_Records for the exercise:_
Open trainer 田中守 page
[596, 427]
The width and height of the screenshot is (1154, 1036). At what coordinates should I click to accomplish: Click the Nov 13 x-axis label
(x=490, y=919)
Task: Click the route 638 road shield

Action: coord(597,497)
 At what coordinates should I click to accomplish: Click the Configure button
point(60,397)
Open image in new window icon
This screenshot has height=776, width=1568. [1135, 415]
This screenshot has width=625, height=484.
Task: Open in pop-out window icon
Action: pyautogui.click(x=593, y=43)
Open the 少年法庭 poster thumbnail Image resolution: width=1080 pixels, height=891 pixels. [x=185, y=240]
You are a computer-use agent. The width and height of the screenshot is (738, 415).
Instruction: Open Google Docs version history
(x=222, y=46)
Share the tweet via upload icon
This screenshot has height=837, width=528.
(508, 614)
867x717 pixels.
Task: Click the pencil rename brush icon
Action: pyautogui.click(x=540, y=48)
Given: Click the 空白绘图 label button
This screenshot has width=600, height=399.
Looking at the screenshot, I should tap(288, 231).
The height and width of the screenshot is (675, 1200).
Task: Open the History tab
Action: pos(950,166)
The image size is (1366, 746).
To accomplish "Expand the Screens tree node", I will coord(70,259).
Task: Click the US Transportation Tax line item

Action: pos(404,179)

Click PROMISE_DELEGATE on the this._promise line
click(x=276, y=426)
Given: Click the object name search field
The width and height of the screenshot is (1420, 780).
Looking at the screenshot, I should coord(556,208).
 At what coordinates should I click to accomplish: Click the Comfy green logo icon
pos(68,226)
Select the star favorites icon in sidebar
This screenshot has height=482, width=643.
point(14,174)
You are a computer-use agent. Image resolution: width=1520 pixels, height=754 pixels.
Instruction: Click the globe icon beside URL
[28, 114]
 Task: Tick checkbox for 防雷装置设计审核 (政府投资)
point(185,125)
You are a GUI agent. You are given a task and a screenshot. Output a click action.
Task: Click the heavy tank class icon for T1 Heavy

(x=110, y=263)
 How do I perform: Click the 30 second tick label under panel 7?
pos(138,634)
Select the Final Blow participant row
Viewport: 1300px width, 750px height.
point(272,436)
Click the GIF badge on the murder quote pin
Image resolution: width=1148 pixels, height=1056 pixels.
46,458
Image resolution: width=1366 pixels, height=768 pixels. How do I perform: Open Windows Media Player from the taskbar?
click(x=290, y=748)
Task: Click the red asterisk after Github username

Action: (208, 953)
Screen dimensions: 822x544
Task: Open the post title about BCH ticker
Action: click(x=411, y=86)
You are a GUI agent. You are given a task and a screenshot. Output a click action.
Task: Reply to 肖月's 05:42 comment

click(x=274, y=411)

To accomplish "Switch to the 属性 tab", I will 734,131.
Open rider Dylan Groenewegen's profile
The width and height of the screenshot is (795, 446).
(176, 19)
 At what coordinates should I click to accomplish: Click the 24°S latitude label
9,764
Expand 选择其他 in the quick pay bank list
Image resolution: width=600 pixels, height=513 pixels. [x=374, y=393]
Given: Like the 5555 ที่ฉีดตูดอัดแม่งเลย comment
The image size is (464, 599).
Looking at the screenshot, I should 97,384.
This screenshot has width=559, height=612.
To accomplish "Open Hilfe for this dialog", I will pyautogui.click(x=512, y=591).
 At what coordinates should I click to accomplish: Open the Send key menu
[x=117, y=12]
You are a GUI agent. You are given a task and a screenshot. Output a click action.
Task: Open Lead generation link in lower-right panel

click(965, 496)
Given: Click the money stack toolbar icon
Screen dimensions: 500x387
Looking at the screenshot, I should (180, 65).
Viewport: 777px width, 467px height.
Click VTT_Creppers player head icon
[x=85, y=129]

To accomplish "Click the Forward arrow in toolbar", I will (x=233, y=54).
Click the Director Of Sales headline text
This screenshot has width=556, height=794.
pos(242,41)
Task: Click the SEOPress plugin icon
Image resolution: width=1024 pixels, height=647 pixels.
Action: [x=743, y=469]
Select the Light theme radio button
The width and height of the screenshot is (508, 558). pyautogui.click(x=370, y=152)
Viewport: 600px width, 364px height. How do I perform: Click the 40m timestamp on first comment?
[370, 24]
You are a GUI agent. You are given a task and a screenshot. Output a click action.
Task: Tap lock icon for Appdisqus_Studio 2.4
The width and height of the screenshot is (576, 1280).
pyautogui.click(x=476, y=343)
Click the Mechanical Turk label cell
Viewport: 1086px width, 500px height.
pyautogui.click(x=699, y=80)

_Task instructions:_
For the string "computer", go line by line through the material and copy every line that has it.

_Written response:_
You are a computer-use agent. The width and height of the screenshot is (738, 415).
You are a computer-use agent. Image resolution: width=1520 pixels, height=754 pixels.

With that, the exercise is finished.